The old palace, a series of interlocking courts and towers, stands at the east side of the square. It is soberly beautiful but somewhat dilapidated, haunted by intrigue and conspiracy, like the mass killing of 30 high officials in 1846, engineered by the first Rana prime minister. Wandering through the winding wings of the palace's Tribhuvan Museum, I found it easy to imagine gaslight and ghosts. Among its musty treasures are touching baby pictures of King Tribhuvan, who was raised as a virtual prisoner in the palace but escaped to India in 1950, where he helped unseat the Ranas and give Nepal its first democratic government.
Before the current Shah dynasty took over, the valley was ruled by members of the Malla clan. They competed with one another to fill palace squares in Katmandu, Bhaktapur and Patan with marvels, chiefly thanks to Newari builders, metalworkers and woodcarvers whose expertise was appreciated all across Asia.
One morning I went by car, with a guide, to Bhaktapur, set among small farms and brick factories about 10 miles east of Katmandu. It was harvest time, so even in the middle of Bhaktapur piles of golden rice were drying in the sunshine. Germany helped Nepal restore Bhaktapur's palace square and whole historic center, turning it into a living museum, especially noteworthy for its exquisitely carved windows.
Then we turned toward Patan, across the Bagmati River from Katmandu. Its Malla-era palace is now the country's premier art museum, showcasing stunning Newari bronze, painting, photography and furniture. Scores of uniformed schoolchildren were there when I toured the museum, clustered around displays that tell the fantastical stories of Nepal's myriad gods and goddesses: the monstrous Bairab with his headdress of skulls, Shiva and his bull Nandi, the beloved elephant god Ganesh and bloodthirsty Durga.
I thought of the supercharged Nepalese pantheon as a sort of Marvel comic book, until I visited Pashupatinath on the outskirts of Katmandu, with its riverside cremation ghats and great, incense-darkened Hindu temple.

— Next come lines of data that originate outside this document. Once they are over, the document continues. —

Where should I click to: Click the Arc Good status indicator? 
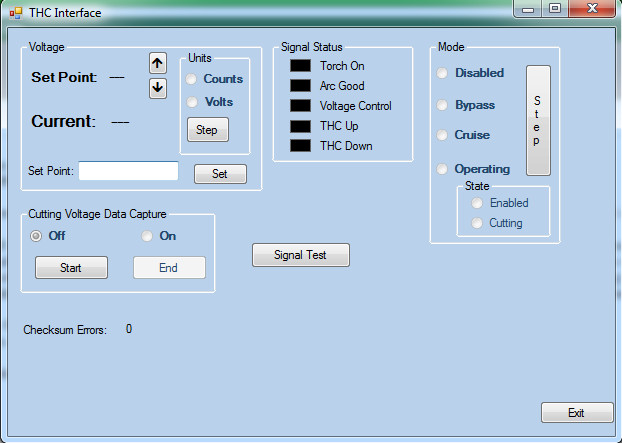pyautogui.click(x=301, y=86)
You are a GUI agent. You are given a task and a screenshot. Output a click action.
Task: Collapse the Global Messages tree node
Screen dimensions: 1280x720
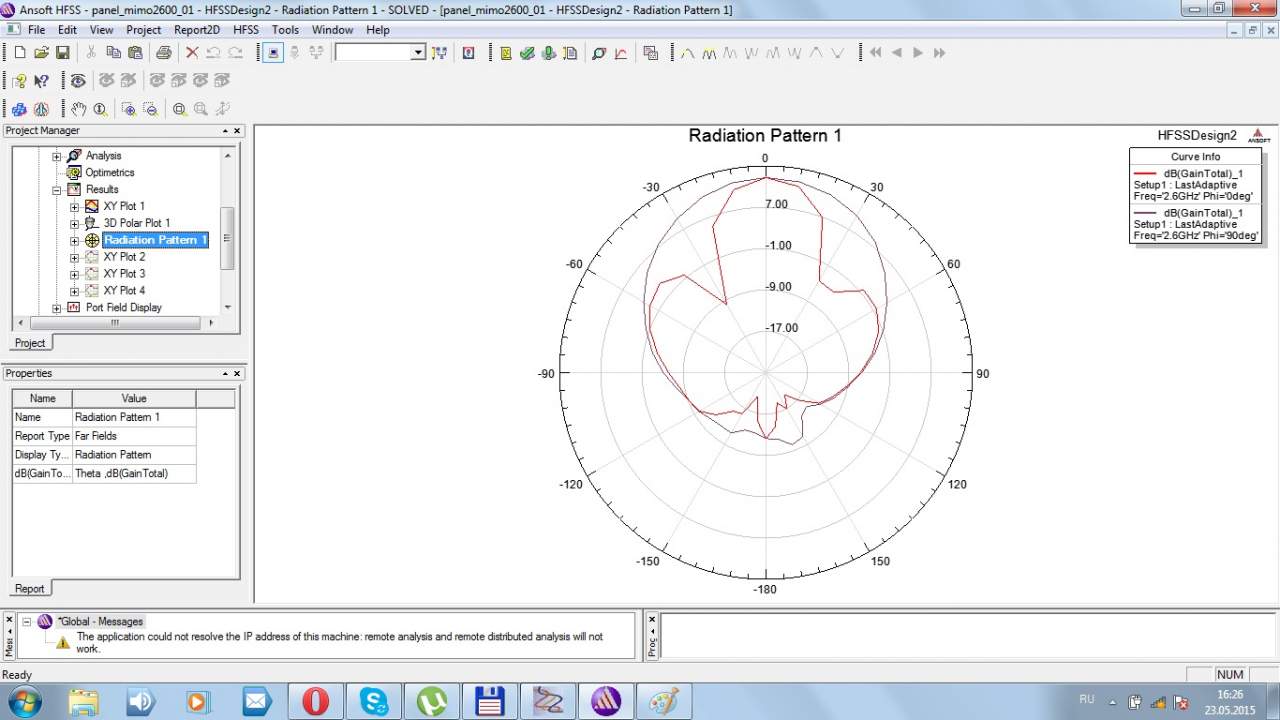pyautogui.click(x=27, y=622)
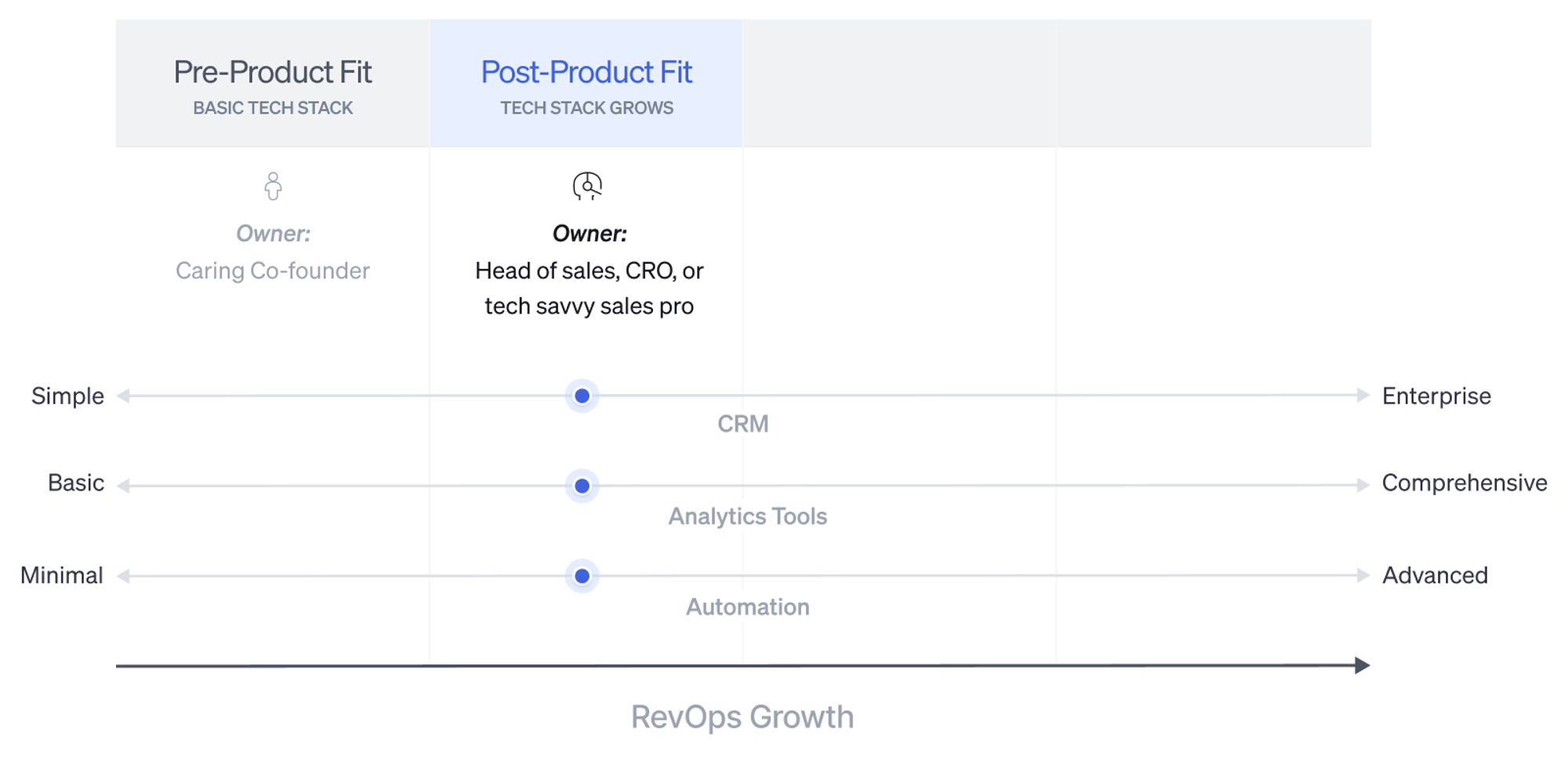Click the left arrowhead beside Basic
The image size is (1568, 764).
tap(123, 486)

Pilgrims come here from all over Asia to worship one of the more benign incarnations of creator-destroyer god Shiva, who is said to ride a bull and live in the Himalayas. When I asked my guide whether the Nepalese people viewed such stories as myths, he frowned and shook his head. "Our belief is literal," he said.
Literal, perhaps, but also an integral part of people's lives. In Nepal religion is not for holy days only, but tightly woven into routine, as I saw early one morning at Swayambhunath Temple a few miles west of downtown Katmandu. Devotees in warmup suits were taking their morning constitutionals and accruing blessings at the same time by circumambulating the hill on which the temple is perched.

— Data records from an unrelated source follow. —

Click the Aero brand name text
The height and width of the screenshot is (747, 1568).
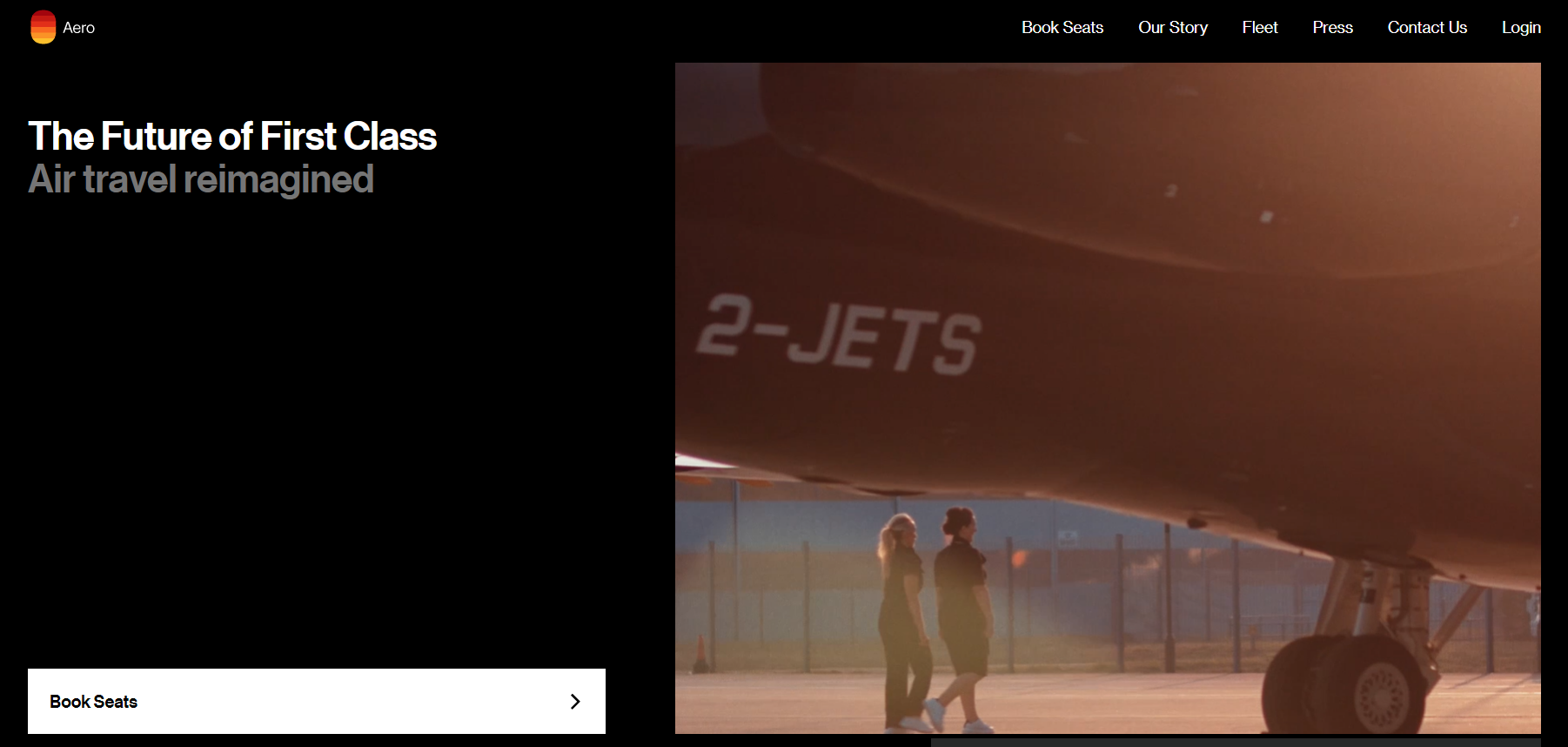coord(78,28)
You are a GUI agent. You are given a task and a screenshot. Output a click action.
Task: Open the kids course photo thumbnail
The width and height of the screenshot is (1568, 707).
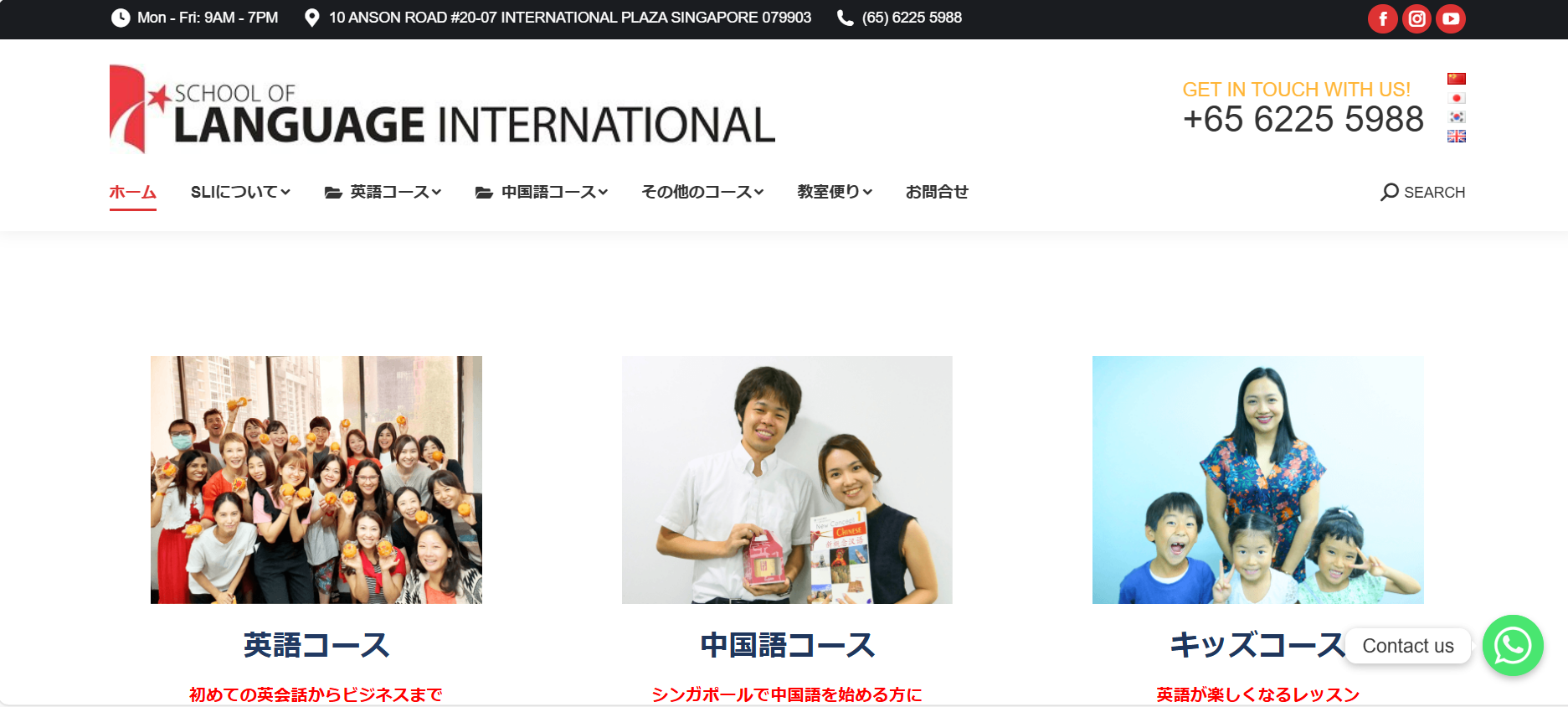point(1257,479)
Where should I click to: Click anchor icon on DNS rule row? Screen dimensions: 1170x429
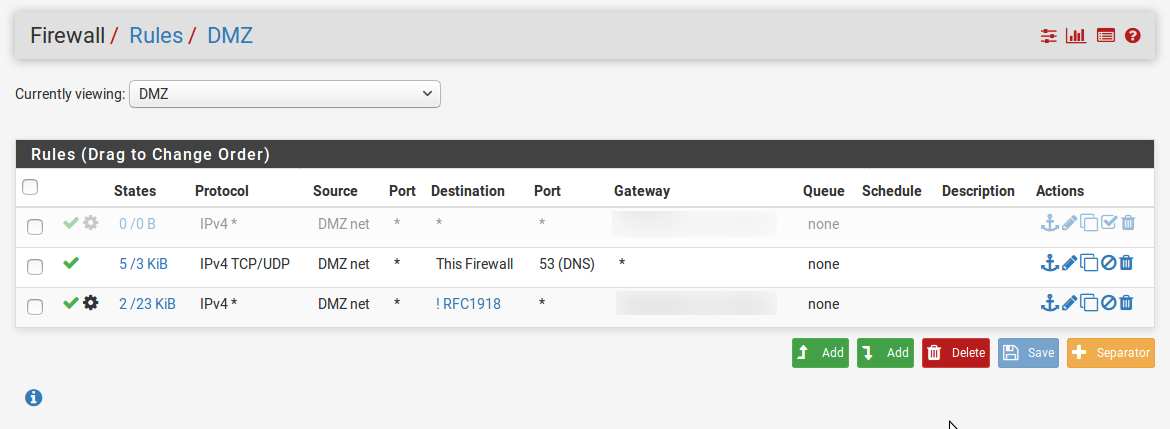click(1050, 263)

A steep flight of steps leads to a giant white stupa, decorated with prayer flags and another image of Buddha's all-seeing eyes. Monkeys skitter across the compound's tile roofs and, when I was there, a platoon of teenage soldiers filed around the stupa, spinning the prayer wheels.
I stood and watched, counting my own blessings. To be in Nepal at that moment seemed a great gift. Only Buddha can see how the Nepalese will fare as they begin to rebuild their fragile democracy. But now I'm sure there is welcome in his eyes.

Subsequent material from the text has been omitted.